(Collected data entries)
***

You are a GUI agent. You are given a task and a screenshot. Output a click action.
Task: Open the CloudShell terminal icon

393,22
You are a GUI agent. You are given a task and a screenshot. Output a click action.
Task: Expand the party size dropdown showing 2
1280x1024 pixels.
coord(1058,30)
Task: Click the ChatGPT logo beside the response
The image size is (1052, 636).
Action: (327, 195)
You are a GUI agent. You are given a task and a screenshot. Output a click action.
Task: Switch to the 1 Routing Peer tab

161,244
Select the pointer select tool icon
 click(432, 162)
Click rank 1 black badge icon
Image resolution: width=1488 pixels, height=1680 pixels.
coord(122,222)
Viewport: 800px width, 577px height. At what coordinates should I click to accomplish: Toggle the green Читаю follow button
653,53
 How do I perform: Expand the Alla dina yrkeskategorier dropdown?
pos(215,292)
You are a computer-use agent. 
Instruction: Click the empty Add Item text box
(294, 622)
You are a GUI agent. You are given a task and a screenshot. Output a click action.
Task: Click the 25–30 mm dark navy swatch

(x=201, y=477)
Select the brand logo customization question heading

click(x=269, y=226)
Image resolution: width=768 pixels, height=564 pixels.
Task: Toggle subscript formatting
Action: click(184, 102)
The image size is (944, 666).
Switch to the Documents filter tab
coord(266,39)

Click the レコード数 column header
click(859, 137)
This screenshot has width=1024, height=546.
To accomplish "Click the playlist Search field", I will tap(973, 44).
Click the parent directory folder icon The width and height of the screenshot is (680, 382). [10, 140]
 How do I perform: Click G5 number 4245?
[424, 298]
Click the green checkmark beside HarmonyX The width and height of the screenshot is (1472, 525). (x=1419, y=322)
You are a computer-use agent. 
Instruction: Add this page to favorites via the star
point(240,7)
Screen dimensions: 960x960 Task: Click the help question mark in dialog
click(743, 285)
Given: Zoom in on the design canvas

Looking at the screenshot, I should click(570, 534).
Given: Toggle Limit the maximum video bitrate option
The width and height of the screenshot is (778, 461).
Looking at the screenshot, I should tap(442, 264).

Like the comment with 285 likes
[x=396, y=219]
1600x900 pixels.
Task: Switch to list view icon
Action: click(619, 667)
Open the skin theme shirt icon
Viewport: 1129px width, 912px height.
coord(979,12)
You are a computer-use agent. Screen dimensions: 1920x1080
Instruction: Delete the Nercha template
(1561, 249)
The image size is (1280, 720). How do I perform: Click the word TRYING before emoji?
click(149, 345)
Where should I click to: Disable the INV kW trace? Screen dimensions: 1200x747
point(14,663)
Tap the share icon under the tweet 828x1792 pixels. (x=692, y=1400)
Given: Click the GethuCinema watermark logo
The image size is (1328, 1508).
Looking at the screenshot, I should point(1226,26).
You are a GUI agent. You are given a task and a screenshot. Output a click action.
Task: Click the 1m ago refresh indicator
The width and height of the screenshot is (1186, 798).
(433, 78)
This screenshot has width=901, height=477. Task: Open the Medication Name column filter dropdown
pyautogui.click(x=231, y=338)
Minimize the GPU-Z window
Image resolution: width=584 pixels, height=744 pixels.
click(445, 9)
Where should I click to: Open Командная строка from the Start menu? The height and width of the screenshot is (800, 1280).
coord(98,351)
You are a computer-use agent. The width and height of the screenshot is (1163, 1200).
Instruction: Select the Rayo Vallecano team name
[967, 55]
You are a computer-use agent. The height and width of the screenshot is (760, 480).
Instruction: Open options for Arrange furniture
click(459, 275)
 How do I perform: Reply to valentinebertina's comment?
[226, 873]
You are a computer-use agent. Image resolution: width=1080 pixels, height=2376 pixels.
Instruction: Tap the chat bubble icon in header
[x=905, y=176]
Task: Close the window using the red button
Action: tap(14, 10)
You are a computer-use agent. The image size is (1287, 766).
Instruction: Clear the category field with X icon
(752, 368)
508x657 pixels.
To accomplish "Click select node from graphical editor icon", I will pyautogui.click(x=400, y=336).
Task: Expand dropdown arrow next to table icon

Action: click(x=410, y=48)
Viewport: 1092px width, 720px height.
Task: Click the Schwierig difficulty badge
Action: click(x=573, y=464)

***

What you have to do: Write all the entries out again exactly as they are.

Solved exercise:
You are a GUI agent. You are given a task and a screenshot. Output a click action.
Task: Open the CloudShell terminal icon

393,22
You are a GUI agent. You are given a task and a screenshot. Output a click action.
Task: Expand the party size dropdown showing 2
1280x1024 pixels.
coord(1058,30)
Task: Click the ChatGPT logo beside the response
The image size is (1052, 636).
Action: (327, 195)
You are a GUI agent. You are given a task and a screenshot. Output a click action.
Task: Switch to the 1 Routing Peer tab

161,244
Select the pointer select tool icon
 click(432, 162)
Click rank 1 black badge icon
Image resolution: width=1488 pixels, height=1680 pixels.
coord(122,222)
Viewport: 800px width, 577px height. At what coordinates should I click to accomplish: Toggle the green Читаю follow button
653,53
 How do I perform: Expand the Alla dina yrkeskategorier dropdown?
pos(215,292)
You are a computer-use agent. 
Instruction: Click the empty Add Item text box
(294, 622)
You are a GUI agent. You are given a task and a screenshot. Output a click action.
Task: Click the 25–30 mm dark navy swatch

(x=201, y=477)
Select the brand logo customization question heading

click(x=269, y=226)
Image resolution: width=768 pixels, height=564 pixels.
Task: Toggle subscript formatting
Action: click(184, 102)
The image size is (944, 666).
Switch to the Documents filter tab
coord(266,39)

Click the レコード数 column header
click(859, 137)
This screenshot has width=1024, height=546.
To accomplish "Click the playlist Search field", I will tap(973, 44).
Click the parent directory folder icon The width and height of the screenshot is (680, 382). [10, 140]
 How do I perform: Click G5 number 4245?
[424, 298]
Click the green checkmark beside HarmonyX The width and height of the screenshot is (1472, 525). (x=1419, y=322)
You are a computer-use agent. 
Instruction: Add this page to favorites via the star
point(240,7)
Screen dimensions: 960x960 Task: Click the help question mark in dialog
click(743, 285)
Given: Zoom in on the design canvas

Looking at the screenshot, I should click(570, 534).
Given: Toggle Limit the maximum video bitrate option
The width and height of the screenshot is (778, 461).
Looking at the screenshot, I should tap(442, 264).

Like the comment with 285 likes
[x=396, y=219]
1600x900 pixels.
Task: Switch to list view icon
Action: click(619, 667)
Open the skin theme shirt icon
Viewport: 1129px width, 912px height.
coord(979,12)
You are a computer-use agent. Screen dimensions: 1920x1080
Instruction: Delete the Nercha template
(1561, 249)
The image size is (1280, 720). How do I perform: Click the word TRYING before emoji?
click(149, 345)
Where should I click to: Disable the INV kW trace? Screen dimensions: 1200x747
point(14,663)
Tap the share icon under the tweet 828x1792 pixels. (x=692, y=1400)
Given: Click the GethuCinema watermark logo
The image size is (1328, 1508).
Looking at the screenshot, I should point(1226,26).
You are a GUI agent. You are given a task and a screenshot. Output a click action.
Task: Click the 1m ago refresh indicator
The width and height of the screenshot is (1186, 798).
(433, 78)
This screenshot has width=901, height=477. Task: Open the Medication Name column filter dropdown
pyautogui.click(x=231, y=338)
Minimize the GPU-Z window
Image resolution: width=584 pixels, height=744 pixels.
click(445, 9)
Where should I click to: Open Командная строка from the Start menu? The height and width of the screenshot is (800, 1280).
coord(98,351)
You are a computer-use agent. The width and height of the screenshot is (1163, 1200).
Instruction: Select the Rayo Vallecano team name
[967, 55]
You are a computer-use agent. The height and width of the screenshot is (760, 480).
Instruction: Open options for Arrange furniture
click(459, 275)
 How do I perform: Reply to valentinebertina's comment?
[226, 873]
You are a computer-use agent. Image resolution: width=1080 pixels, height=2376 pixels.
Instruction: Tap the chat bubble icon in header
[x=905, y=176]
Task: Close the window using the red button
Action: tap(14, 10)
You are a computer-use agent. The image size is (1287, 766).
Instruction: Clear the category field with X icon
(752, 368)
508x657 pixels.
To accomplish "Click select node from graphical editor icon", I will pyautogui.click(x=400, y=336).
Task: Expand dropdown arrow next to table icon

Action: click(x=410, y=48)
Viewport: 1092px width, 720px height.
Task: Click the Schwierig difficulty badge
Action: click(x=573, y=464)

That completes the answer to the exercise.